# OBJETIVOS:
A. Você pode repetir, palavra por palavra, o trecho do texto sobre a carreira de Duarte entre "Mas, rapidamente, levantou" e "para a Arábia.", inclusive?
B. Como você daria sequência ao texto sobre a carreira de Duarte? Prossiga a partir da última frase apresentada.

# TEXTO FORNECIDO:
Bem antes do interesse do Santos, Duarte viveu uma breve, intensa e difícil passagem pelo futebol brasileiro. No sub-15 das categorias de base, foi dispensado do São Paulo por questões logísticas, já que envolvia o deslocamento de Guaianases para Cotia.
Mas, rapidamente, levantou a cabeça e se juntou ao Palmeiras, onde permaneceu até os 20 anos, mas sem jogar profissionalmente. Na sequência, sequer entrou em campo durante uma passagem frustrada pelo Taubaté, até que “agarrou com unhas” um convite da Portuguesa em 2016.

Em um período complicado da Lusa, disputou 20 partidas em dois anos e tomou a decisão de se arriscar-se no futebol europeu, inicialmente pelo Lviv, da Ucrânia. Também passou pelo Vitória de Guimarães, de Portugal, antes da mencionada ida para a Arábia.
Apesar de ter a carreira quase toda construída fora do Brasil, Duarte ainda pensa em mostrar seu nome para o País em que nasceu e foi criado. Com sonhos a serem realizados, o atacante se coloca como um centroavante de mobilidade, que gosta de ler o jogo e participar da construção das jogadas.

# REGISTROS FORNECIDOS:
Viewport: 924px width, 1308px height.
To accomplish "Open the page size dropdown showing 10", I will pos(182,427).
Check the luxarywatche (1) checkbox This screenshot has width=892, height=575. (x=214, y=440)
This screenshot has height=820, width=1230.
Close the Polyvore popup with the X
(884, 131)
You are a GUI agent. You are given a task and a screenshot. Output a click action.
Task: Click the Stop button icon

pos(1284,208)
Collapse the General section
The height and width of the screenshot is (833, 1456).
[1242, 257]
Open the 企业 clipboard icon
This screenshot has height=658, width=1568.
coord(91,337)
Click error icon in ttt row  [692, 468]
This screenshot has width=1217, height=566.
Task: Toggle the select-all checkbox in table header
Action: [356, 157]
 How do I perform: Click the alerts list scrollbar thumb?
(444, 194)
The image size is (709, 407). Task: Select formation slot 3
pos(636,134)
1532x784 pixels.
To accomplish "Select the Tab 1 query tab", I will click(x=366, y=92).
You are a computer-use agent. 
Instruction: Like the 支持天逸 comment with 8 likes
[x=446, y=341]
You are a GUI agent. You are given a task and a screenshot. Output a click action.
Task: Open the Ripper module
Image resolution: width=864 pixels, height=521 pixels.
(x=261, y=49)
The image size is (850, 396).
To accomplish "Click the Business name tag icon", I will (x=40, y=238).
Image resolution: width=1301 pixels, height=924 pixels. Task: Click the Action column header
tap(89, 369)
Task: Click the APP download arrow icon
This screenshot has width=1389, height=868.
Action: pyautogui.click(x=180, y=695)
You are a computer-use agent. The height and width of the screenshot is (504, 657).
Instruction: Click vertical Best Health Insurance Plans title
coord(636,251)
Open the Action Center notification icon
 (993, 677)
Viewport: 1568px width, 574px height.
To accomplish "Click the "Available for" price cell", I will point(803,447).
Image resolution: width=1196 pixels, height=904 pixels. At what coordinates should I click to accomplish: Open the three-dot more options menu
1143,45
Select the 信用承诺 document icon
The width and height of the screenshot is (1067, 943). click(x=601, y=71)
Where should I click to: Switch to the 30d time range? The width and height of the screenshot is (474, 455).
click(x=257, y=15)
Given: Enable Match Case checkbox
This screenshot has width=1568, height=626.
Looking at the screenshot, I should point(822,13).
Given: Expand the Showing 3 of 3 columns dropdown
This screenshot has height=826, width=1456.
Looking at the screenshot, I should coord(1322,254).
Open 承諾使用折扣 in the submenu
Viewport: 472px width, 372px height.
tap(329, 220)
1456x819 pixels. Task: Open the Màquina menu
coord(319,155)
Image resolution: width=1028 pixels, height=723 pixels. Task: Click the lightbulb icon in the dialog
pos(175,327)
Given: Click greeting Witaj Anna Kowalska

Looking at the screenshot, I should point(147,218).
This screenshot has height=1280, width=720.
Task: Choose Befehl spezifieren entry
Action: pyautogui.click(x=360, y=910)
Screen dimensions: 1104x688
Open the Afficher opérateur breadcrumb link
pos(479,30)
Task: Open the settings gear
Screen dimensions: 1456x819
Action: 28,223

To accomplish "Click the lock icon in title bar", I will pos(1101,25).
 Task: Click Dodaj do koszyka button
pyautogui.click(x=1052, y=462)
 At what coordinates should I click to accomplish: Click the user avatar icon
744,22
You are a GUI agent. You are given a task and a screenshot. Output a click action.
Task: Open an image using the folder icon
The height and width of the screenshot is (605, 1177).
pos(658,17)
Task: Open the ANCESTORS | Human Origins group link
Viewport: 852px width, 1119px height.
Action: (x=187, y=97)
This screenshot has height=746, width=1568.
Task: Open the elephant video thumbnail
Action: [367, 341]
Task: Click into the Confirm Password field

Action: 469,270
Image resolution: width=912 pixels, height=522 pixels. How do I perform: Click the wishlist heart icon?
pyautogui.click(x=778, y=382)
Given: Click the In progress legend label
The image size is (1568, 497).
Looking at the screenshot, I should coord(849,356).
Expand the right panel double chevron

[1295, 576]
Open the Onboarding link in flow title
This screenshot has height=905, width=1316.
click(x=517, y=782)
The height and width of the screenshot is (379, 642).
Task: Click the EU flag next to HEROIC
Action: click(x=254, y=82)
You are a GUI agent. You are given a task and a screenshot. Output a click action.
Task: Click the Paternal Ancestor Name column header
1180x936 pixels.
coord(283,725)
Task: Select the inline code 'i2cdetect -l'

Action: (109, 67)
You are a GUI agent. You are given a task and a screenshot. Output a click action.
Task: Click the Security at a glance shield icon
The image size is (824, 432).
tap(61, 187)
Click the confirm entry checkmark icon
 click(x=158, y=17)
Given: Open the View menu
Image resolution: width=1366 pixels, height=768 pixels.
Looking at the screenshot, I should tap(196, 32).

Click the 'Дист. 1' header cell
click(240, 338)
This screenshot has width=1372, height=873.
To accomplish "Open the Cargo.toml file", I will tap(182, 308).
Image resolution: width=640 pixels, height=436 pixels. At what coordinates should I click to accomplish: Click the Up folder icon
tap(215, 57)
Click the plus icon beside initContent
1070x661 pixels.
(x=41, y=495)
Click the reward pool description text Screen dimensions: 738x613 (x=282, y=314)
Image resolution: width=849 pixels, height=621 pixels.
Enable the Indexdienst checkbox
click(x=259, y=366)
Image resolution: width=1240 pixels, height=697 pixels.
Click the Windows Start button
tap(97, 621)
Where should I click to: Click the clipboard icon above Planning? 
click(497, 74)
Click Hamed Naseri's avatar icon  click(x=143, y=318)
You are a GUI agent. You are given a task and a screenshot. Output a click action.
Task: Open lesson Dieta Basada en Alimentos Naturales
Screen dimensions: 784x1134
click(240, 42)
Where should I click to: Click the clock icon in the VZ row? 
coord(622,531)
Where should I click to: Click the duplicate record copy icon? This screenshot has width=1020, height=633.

# RESPOSTAS DOS EXERCÍCIOS:
A.
Mas, rapidamente, levantou a cabeça e se juntou ao Palmeiras, onde permaneceu até os 20 anos, mas sem jogar profissionalmente. Na sequência, sequer entrou em campo durante uma passagem frustrada pelo Taubaté, até que “agarrou com unhas” um convite da Portuguesa em 2016.

Em um período complicado da Lusa, disputou 20 partidas em dois anos e tomou a decisão de se arriscar-se no futebol europeu, inicialmente pelo Lviv, da Ucrânia. Também passou pelo Vitória de Guimarães, de Portugal, antes da mencionada ida para a Arábia.

B.
“Tenho alguns sonhos no futebol para realizar, mas sei que não são tão simples, não são tão fáceis. Hoje, me sinto bem onde estou e é o mais importante, estar feliz onde quer que eu esteja trabalhando. Tenho vontade de, em breve, voltar pro Brasil, jogar numa grande equipe do Brasil, fazer muitos gols aí no Brasil e, quem sabe, pra Deus nada é impossível, sonhar até com a Amarelinha, mas sempre com os pés no chão e também muito consciente de que não é uma tarefa fácil. Já tenho 29 anos, mas, para Deus, nada é impossível. Quando a gente se sente feliz eu acho que tudo flui”, completa.

Nesta temporada, o Estrela Vermelha entrará na segunda fase pré-eliminatórias da Liga dos Campeões da Europa. O time de Belgrado também disputará os campeonatos nacionais, onde entra como favorito aos títulos, mais uma vez.